A little later he was knocking at the aumônier’s door. M. Chassin, barely entered himself, opened it. His face lit up when he saw who stood there.
“My dear boy, I am glad to see you! Come in!”
Roland still hesitated. “Are you alone, mon père?”
“Absolutely, my child. Come in!” He almost steered him in. “Now sit down, and we will have a talk. I was hoping that you would come.”
But Roland would not sit down. In his young mind he was afraid, if he did that, of being led into saying more than he wanted to say. He did not know how much he ought to reveal. As a matter of fact he hated saying anything at all about what he had seen, but, bewildered as he was, he felt that the Abbé had better be told something.

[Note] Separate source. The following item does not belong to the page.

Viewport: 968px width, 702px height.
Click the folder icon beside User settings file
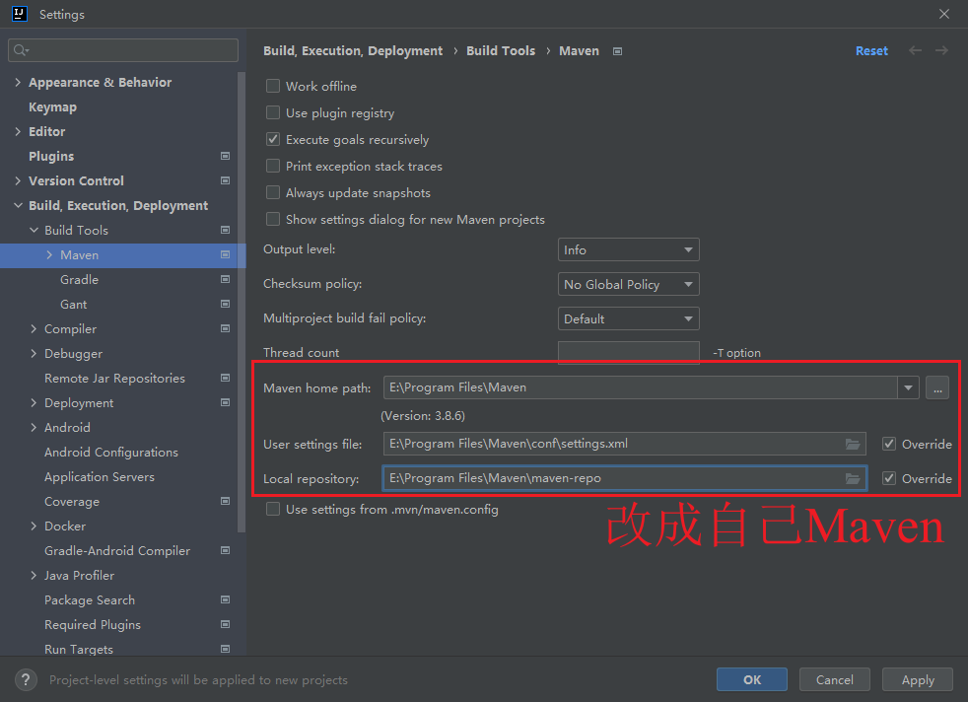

Standing there by the bed, he began at the end. “I . . . I ventured to tell the officer of the guard that no one was to approach M. le Marquis to-night except through you—because of his wound,” he said.

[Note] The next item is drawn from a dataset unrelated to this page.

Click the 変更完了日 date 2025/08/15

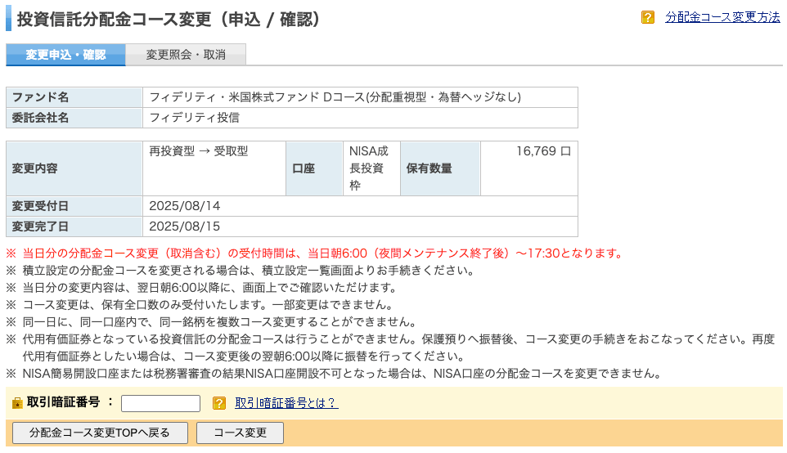coord(184,227)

“Excellent! Very good indeed!” said the priest, and he clapped him on the shoulder. Roland wondered a little why he seemed so elated; to him, fresh from that scene with his leader, it did not seem quite decent.
“You are perhaps going to see him now, mon père?” he hazarded.
“God forbid, my son! If ever a man’s privacy should be respected, his should be at this moment . . . if you have done what I prayed you might be doing!”
“But, Monsieur l’Abbé,” besought the perplexed and almost unhappy Roland, “what is it that I have done? What is it all?”